Christian Ahrendt im Gespräch mit Martin Zagatta | 18.08.2010
    Martin Zagatta: Der Bilderdienst Street View erregt weiter die Gemüter, der Art sogar, dass die Bundesregierung sich heute zumindest grundsätzlich auf das weitere Vorgehen einigen wollte. Zur Debatte steht ein neues Datenschutzgesetz, das den modernen Internet-Zeiten gerecht werden soll. Hysterie oder dringend notwendig?

    Wir sind verbunden mit Christian Ahrendt, Parlamentarischer Geschäftsführer der FDP-Bundestagsfraktion und Obmann seiner Partei im Rechtsausschuss. Guten Tag, Herr Ahrendt!

    Christian Ahrendt: Schönen guten Tag, Herr Zagatta.

    Zagatta: Herr Ahrendt, wir haben das in dem Beitrag gehört: die Verbraucherschutzministerin Aigner fordert jetzt die Anpassung des Datenschutzes an das Internet-Zeitalter, und zwar möglichst schnell. Da stimmt auch die Justizministerin Leutheusser-Schnarrenberger zu. Herrscht da tatsächlich so dringender Handlungsbedarf?

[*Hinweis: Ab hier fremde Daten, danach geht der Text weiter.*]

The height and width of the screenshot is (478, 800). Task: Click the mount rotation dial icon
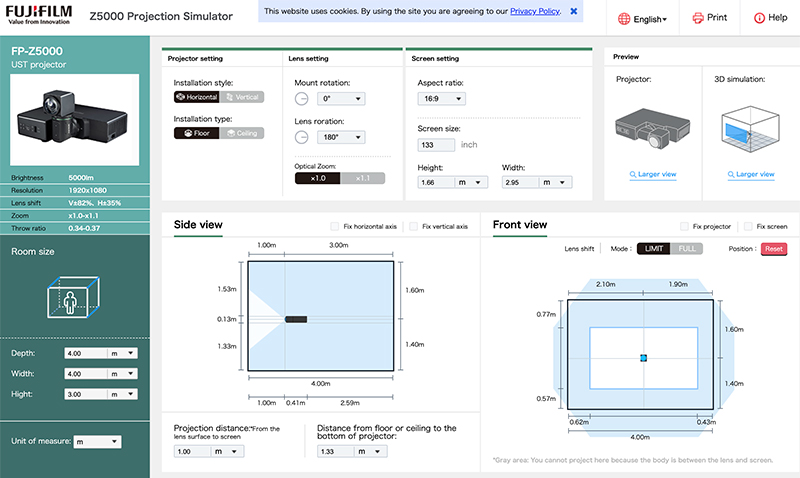click(x=302, y=98)
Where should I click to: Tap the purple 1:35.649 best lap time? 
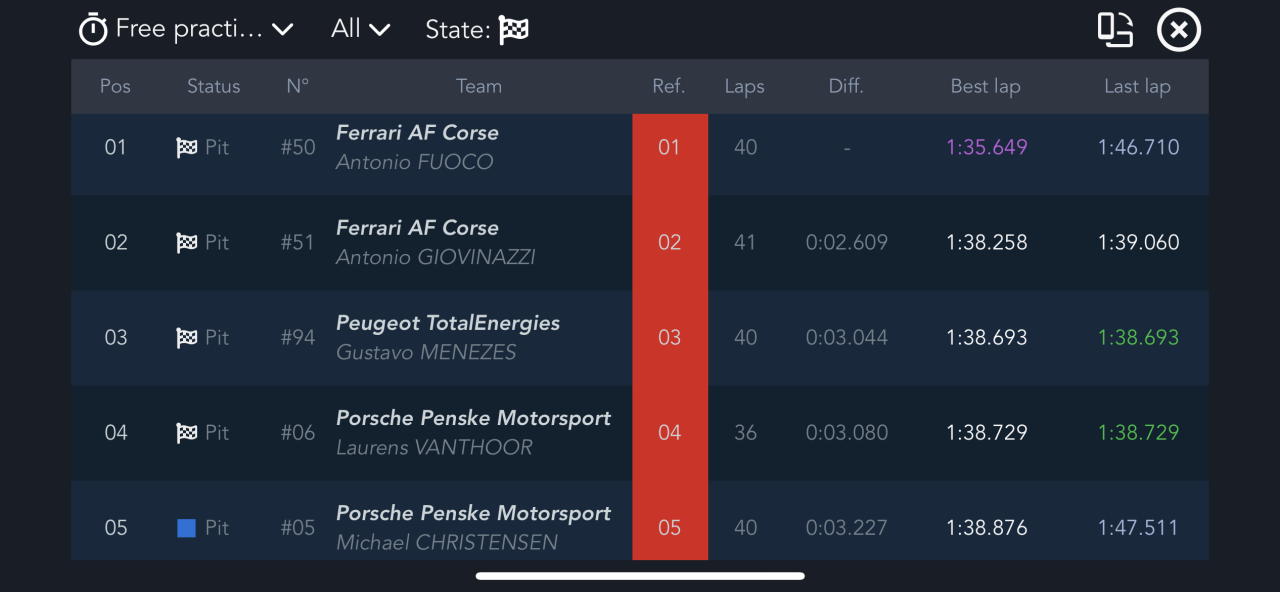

    Ahrendt: Es herrscht tatsächlich dringender Handlungsbedarf. Das Datenschutzrecht ist in der letzten Legislaturperiode auch schon einmal modernisiert worden, aber die Datenverkehr im Internet, die Datenerfassung durch Firmen, die hauptsächlich im Internet tätig sind, ist dabei nicht berücksichtigt worden. Google Street View hat jetzt durch den Auftritt im Sommer eine Diskussion angestoßen, die dringend ist, die wir brauchen. Wir können mit einem Datenschutzrecht, das zu einer Zeit existiert und ins Leben gekommen ist, als es das Internet noch nicht gab, heute nicht die modernen Probleme lösen, die das digitale Zeitalter mit sich bringt.

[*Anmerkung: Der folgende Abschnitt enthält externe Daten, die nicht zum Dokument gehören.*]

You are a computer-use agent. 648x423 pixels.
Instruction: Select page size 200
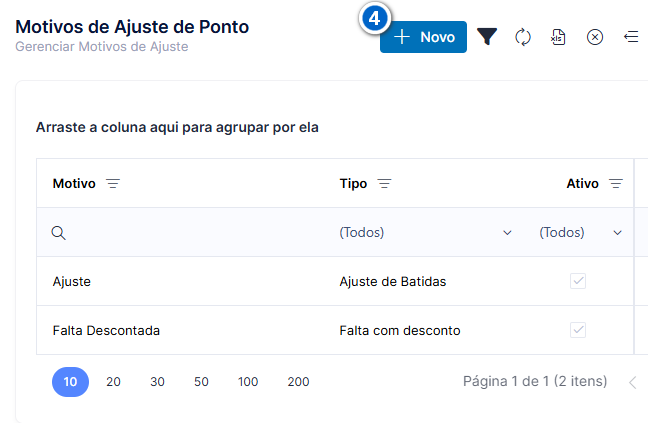click(298, 382)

    Zagatta: Aber Sie sagen, im letzten Jahr hat man das noch nicht richtig berücksichtigt. Hinkt die Politik, hinkt man da nicht immer hinterher?

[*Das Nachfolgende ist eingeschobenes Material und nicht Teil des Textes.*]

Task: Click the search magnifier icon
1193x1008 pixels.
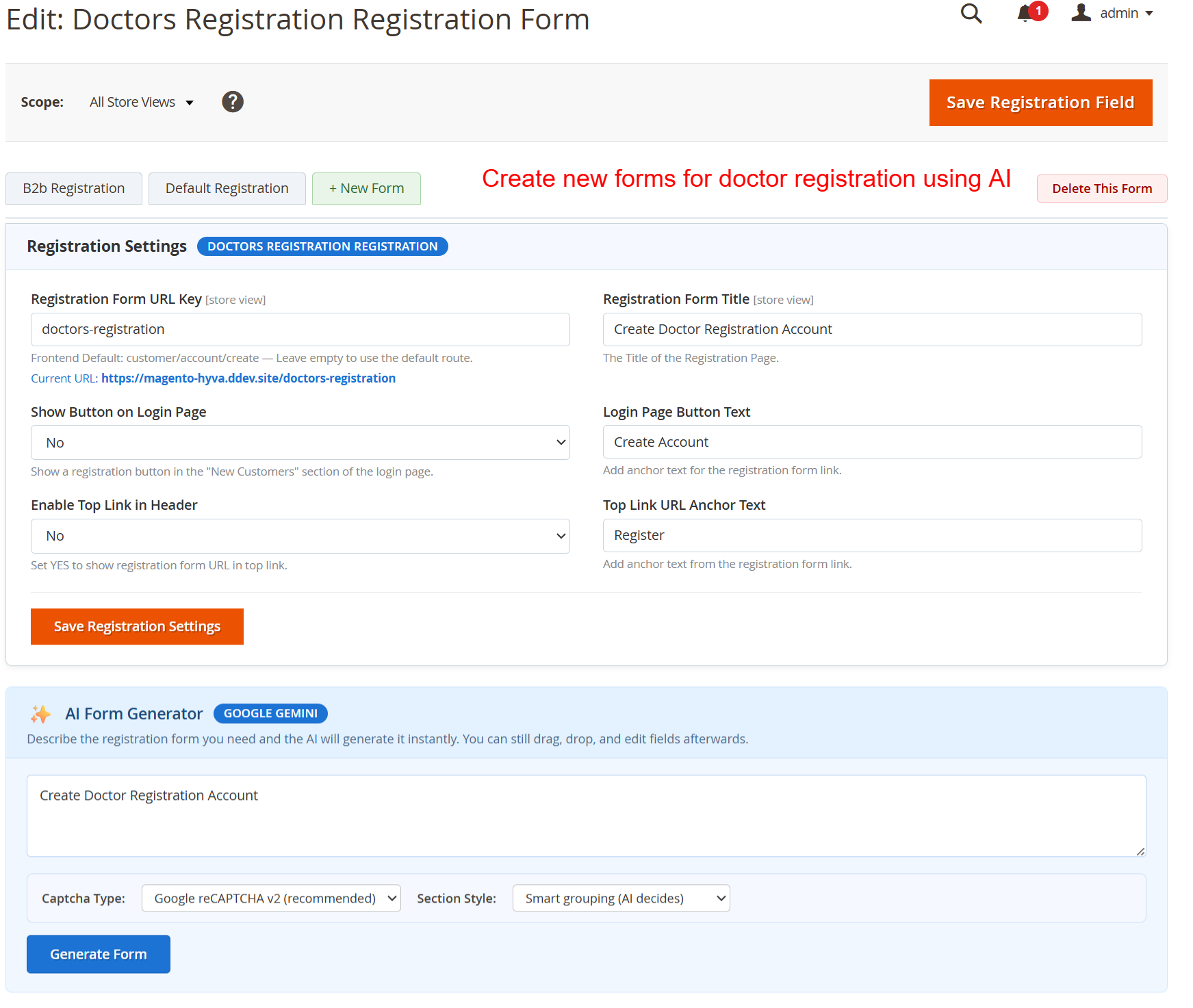Action: click(x=971, y=14)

    Ahrendt: Nein, man hinkt nicht. Natürlich hinkt man immer ein Stück hinter den Entwicklungen hinterher, das ist so. Jetzt geht es aber darum, zügig zu einem Datenschutzrecht zu kommen, was die Persönlichkeitsrechte der Bürger schützt, was ihnen die Möglichkeit gibt, ihr Grundrecht auf informationelle Selbstbestimmung auch selbst auszuüben, und auch die Möglichkeit verschafft, Herr der eigenen Daten zu bleiben. Das ist heute mit den Möglichkeiten, die das Internet bietet, nicht immer der Fall. Die Widerspruchslösung, die Google jetzt angeboten hat, ist im Verhandlungswege erreicht worden. Das ist richtig, das ist auch gut. Aber es müssen auch klare Rechte geschaffen werden, ohne dass man auf Verhandlungen angewiesen ist, denn oftmals kommt man auch in Verhandlungen nicht zum Ergebnis. Deswegen sind Verhandlungsergebnisse allein kein ausreichender Verbraucherschutz.

    Zagatta: Ist klar. Aber was würde sich jetzt, nachdem wir diese Diskussion die letzten Tage und Wochen rauf und runter hatten, im konkreten Fall Google tatsächlich verbessern?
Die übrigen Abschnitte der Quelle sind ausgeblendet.